La scelta del soggetto è in gran parte dovuta a Nick Vallelonga (1959), figlio di quel Tony che sul grande schermo ha le fattezze dell’istrione Mortensen e che viene scelto dal pianista Don Shirley (Ali) per una tournée di due mesi come autista.
Rozzo e di buon cuore, l’uomo (che segue il Green Book del titolo per portare Don nei luoghi dove gli afro-americani possono essere accolti senza problemi) s’affeziona al pianista durante la discesa nel Sud degli Stati Uniti. Più loro s’inoltrano nella provincia più vengono investiti dalla diffidenza e dal razzismo dei locali. La presenza sanguigna di Tony apre Don, omosessuale e solitario di natura, al mondo; la raffinatezza del pianista fa crescere umanamente la sboccata creatura del Bronx.
Farrelly sa dirigere gli attori e quali tasti toccare per ingraziarsi il pubblico. Lo sa così bene che il lavoro finale risulta meccanico e forzato a lungo andare: il piacere di molte scene e battute viene raggelato dalla mancanza di naturalezza.
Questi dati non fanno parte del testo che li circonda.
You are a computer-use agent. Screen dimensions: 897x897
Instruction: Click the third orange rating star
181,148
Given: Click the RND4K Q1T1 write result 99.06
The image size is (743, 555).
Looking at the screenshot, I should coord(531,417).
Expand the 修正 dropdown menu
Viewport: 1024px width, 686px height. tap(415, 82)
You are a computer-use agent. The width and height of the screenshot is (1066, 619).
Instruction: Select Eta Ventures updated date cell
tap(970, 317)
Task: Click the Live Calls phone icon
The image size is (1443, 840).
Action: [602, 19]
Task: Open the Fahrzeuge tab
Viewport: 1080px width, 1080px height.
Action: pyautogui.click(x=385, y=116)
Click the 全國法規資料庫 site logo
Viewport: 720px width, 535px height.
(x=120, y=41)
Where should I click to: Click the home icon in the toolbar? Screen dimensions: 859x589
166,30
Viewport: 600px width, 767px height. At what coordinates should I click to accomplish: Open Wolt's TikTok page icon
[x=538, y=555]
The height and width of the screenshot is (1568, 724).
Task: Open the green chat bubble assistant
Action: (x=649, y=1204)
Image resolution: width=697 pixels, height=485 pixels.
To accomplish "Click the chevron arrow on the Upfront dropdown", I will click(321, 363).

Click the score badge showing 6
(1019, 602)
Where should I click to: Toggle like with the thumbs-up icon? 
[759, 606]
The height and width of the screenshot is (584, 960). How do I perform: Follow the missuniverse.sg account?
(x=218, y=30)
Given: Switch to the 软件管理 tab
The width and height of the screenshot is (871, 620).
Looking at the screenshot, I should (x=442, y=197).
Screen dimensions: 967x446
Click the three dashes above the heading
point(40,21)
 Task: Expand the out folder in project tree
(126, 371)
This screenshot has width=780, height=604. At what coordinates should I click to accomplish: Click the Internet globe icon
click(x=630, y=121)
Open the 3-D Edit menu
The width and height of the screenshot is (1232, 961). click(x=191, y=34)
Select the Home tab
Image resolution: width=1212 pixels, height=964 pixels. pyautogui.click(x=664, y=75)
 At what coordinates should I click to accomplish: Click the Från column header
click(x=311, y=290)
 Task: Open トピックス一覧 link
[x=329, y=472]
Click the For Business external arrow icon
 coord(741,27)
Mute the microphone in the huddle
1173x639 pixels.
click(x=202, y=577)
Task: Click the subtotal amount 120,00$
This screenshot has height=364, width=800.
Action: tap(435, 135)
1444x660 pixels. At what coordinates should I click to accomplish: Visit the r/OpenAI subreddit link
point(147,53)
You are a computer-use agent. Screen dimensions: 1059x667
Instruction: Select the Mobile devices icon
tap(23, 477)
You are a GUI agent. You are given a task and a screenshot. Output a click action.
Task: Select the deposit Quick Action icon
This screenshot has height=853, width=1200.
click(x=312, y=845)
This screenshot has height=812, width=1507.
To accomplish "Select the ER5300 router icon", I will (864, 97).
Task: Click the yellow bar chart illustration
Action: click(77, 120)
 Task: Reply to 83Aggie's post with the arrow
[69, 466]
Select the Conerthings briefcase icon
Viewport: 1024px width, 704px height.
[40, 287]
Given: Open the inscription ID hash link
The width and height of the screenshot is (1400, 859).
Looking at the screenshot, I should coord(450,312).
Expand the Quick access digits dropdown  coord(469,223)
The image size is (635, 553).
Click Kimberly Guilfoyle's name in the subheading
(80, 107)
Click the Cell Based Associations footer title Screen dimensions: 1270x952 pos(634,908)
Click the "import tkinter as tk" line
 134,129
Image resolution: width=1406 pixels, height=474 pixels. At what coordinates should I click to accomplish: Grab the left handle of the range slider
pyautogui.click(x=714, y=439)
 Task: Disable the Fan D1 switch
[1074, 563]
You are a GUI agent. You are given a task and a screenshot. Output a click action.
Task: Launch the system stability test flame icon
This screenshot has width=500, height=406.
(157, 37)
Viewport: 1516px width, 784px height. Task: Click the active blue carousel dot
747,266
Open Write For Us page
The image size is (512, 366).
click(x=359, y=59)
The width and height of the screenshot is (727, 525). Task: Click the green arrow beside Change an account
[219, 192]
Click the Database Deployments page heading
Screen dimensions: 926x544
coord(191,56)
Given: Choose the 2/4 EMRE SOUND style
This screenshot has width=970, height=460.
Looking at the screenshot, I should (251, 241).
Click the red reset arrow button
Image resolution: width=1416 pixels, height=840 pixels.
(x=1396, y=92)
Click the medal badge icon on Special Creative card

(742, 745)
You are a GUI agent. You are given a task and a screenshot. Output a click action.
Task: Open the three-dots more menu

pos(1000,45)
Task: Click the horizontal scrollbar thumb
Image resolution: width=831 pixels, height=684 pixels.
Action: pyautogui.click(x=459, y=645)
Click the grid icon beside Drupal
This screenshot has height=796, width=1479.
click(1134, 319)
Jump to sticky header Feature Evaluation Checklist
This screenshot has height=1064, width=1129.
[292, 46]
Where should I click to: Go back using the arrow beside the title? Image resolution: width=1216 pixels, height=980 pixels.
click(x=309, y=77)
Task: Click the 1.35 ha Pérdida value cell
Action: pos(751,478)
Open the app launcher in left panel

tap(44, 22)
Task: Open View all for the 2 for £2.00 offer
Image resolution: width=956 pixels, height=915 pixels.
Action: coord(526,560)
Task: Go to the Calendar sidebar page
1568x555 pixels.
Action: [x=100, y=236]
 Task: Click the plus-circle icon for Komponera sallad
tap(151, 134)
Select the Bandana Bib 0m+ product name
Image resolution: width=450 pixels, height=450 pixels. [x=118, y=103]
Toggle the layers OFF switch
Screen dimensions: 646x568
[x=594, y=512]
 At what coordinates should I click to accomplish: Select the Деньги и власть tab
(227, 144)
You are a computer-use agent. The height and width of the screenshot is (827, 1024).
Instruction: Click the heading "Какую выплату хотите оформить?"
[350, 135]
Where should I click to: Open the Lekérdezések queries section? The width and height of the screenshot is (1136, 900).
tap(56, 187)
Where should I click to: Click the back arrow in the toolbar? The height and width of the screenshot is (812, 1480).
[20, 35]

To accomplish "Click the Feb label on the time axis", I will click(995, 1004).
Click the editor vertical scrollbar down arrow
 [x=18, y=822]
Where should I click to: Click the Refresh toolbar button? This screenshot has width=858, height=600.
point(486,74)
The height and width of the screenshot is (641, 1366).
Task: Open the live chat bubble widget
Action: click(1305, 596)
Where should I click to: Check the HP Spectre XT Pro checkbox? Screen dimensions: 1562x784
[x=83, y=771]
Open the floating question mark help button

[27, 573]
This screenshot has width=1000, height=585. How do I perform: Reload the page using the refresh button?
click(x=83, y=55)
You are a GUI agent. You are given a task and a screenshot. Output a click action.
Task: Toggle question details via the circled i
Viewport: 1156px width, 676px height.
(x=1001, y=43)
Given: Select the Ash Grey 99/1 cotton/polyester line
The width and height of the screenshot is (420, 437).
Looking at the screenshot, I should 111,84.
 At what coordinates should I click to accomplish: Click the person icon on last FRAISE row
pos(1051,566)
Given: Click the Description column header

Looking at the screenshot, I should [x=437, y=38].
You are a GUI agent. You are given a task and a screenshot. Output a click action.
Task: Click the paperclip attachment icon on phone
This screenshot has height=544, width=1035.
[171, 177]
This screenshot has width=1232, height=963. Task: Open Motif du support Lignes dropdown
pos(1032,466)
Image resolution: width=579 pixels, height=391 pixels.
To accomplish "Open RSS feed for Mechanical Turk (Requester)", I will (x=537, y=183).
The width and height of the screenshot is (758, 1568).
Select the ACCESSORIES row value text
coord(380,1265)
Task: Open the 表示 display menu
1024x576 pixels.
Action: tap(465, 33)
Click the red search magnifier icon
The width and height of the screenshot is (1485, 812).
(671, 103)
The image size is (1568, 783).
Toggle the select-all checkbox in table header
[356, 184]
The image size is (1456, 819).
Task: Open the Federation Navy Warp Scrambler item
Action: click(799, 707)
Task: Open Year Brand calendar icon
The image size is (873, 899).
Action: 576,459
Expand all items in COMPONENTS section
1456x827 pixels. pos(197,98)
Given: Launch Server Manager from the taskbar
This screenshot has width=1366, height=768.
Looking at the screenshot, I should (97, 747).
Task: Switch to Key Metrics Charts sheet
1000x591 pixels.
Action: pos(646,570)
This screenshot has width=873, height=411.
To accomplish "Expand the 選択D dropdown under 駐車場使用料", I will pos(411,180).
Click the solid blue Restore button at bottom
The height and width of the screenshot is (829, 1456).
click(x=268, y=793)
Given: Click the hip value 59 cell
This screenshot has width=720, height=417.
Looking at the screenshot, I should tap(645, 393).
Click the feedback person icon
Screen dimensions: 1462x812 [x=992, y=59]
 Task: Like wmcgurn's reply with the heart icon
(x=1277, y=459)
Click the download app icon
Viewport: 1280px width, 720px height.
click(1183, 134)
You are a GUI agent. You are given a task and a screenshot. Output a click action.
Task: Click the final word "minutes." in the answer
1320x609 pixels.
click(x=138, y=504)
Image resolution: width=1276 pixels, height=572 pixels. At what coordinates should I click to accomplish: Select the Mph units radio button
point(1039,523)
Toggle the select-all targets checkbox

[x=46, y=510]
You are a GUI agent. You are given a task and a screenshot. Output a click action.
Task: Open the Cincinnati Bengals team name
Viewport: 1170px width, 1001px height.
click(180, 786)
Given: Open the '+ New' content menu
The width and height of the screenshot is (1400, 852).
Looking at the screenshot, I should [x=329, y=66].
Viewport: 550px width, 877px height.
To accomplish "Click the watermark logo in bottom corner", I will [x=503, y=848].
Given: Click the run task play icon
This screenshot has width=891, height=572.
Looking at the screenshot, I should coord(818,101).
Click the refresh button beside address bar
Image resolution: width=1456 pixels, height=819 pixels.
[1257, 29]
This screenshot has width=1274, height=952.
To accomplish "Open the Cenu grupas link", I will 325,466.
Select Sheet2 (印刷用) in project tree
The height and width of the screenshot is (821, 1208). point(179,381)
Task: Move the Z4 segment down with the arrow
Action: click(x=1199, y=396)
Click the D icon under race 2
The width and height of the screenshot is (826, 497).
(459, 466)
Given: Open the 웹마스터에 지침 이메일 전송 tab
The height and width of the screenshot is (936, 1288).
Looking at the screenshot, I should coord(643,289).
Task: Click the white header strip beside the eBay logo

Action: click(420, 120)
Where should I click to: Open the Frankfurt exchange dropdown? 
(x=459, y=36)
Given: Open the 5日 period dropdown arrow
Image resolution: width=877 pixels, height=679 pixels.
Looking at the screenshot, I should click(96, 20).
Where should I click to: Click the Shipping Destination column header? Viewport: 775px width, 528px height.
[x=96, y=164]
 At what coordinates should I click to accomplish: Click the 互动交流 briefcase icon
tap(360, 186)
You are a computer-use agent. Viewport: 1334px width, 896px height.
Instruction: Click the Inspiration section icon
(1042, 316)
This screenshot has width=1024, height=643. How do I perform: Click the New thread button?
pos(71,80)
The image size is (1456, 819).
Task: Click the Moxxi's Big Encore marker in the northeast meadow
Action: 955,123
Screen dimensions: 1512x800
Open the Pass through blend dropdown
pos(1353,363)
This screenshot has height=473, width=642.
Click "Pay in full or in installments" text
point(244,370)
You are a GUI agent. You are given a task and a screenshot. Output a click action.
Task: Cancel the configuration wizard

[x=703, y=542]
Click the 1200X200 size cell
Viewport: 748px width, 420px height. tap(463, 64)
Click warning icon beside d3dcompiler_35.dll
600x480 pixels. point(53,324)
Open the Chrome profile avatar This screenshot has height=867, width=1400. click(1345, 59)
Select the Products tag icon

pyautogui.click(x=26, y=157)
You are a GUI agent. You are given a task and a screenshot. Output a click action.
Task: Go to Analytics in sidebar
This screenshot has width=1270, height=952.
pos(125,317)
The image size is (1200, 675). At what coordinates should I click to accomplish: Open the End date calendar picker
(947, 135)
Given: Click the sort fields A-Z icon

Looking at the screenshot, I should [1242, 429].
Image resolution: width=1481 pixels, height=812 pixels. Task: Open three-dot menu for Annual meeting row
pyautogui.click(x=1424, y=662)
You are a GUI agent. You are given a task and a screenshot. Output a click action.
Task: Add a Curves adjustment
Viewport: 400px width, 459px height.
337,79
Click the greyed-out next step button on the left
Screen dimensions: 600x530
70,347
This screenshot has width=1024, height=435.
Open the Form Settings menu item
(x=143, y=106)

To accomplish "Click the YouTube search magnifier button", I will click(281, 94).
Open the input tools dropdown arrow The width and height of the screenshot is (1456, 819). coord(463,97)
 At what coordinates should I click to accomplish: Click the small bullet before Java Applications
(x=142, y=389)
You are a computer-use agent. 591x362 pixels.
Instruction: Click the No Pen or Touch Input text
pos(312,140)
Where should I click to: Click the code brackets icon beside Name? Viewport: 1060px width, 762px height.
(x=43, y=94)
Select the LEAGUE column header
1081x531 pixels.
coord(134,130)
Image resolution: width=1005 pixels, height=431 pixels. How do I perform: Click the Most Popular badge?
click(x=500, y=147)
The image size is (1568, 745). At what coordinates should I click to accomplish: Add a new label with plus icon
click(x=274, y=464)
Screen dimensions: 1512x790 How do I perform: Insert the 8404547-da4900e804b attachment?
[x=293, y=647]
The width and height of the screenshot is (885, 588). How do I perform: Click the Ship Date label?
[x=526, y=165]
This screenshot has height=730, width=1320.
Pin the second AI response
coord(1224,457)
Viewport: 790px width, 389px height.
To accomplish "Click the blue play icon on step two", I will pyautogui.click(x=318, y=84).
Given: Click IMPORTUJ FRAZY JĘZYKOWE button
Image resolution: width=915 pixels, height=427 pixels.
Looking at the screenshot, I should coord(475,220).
Ciò che insospettisce in questo film ruffiano è anche il suo tempismo: data l’ondata di politicamente corretto che attraversa l’Hollywood attuale, potrebbe non essere inopportuna la sensazione d’essere di fronte ad un film su commissione.
Un punto forte del film è certo la simpatia del personaggio di Mortensen, la cui bravura invita a guardare il film in lingua originale. La verve tutta italo-americana sfoggiata dall’attore è una delle poche note frizzanti e genuine del film, perfetta nella capacità di unire energia e trivialità. Applausi e risate per Tony Lip non sono sprecati di certo.